そしてその知見と技術は障碍者用の車椅子だけでなく健常者用の椅子にも応用されていて、健常者に快適な座り心地を提供しています。

 実は健常者も決して従来の椅子で快適だったわけではないのですが、多少体が痛くなっても我慢する体力があるから椅子の形状に疑問を持つことがなかったのです。

一方障碍者は同じ姿勢で座り続けることが「できなかった」からこそ、椅子を根本から見直すことがきっかけができ、千年以上変わらなかった椅子の形を進化させることができたのです。

我慢できないこと、弱いことが進化の引き金となったのです。

 

 

 この本の書評とはずれますが、もうちょっとこの話を拡大解釈してみます。

突然ですが「才能」という言葉がありますよね。

一般的には、才能はあったほうがいいと思われています。もしくは、才能なんて無くていいという人も「努力をする楽しさを味わえるから」とかそんな理由を挙げます。

しかし上記の事例を踏まえて考えると、才能が無いということは、才能がある人が当たり前にできている技術・技能の本当の意味や本質を問い直す機会が与えられているということです。才能がある人はそんな問い直しはしない、というよりできないのです。当たり前すぎて気づかないのですから。

そしてここからが重要なのですが、問い直してそれを乗り越えた結果、才能がなかった人は才能がある人に「追いつく」のではなく「遥かに追い越す」ことができるのです。

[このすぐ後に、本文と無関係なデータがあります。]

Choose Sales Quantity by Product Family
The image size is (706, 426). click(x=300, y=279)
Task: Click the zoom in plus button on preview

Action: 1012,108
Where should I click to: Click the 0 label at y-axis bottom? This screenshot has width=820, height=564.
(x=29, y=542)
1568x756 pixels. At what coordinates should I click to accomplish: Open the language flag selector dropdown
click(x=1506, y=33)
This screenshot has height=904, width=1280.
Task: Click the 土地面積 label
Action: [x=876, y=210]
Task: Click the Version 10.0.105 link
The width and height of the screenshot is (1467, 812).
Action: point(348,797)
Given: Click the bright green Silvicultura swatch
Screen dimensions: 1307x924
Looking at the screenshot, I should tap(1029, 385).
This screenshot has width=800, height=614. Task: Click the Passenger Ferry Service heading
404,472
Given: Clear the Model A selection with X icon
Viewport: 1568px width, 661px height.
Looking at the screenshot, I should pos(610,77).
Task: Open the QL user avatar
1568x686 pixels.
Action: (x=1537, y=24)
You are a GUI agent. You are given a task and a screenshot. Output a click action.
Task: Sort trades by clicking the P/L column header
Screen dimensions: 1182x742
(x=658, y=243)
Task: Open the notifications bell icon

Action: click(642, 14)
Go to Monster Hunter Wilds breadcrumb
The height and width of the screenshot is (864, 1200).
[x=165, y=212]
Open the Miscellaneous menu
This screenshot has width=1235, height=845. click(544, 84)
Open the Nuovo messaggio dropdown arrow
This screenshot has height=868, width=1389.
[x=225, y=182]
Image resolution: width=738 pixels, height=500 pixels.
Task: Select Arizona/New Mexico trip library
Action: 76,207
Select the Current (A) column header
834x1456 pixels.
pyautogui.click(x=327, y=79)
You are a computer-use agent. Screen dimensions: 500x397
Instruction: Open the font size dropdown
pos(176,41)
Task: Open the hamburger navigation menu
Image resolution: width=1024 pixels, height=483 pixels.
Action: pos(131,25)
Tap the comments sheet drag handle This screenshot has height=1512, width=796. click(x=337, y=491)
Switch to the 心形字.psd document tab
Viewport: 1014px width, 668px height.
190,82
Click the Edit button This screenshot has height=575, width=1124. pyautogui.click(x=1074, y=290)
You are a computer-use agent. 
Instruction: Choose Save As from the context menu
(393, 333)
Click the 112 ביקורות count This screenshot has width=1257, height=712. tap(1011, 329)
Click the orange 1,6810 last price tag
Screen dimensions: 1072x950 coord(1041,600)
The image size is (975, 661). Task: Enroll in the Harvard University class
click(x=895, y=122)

たとえば、人類の歴史を考えてみてください。まわりの動物に比べて体も小さく弱かった人類は、それゆえ必要にせまられて工夫して武器を作り出してなんとか動物と戦うことができるようになり、今や他の動物が逆立ちしても勝てないくらいの存在になりました。

何かの分野について才能・素質が無いということは、ある意味その分野に革命を起こすチャンスが与えられているということでもあるのです。

 

だいぶ脱線してしまいましたが、他の章も人生観がかわるかもしれないほど面白いです。ぜひ読んでみてください。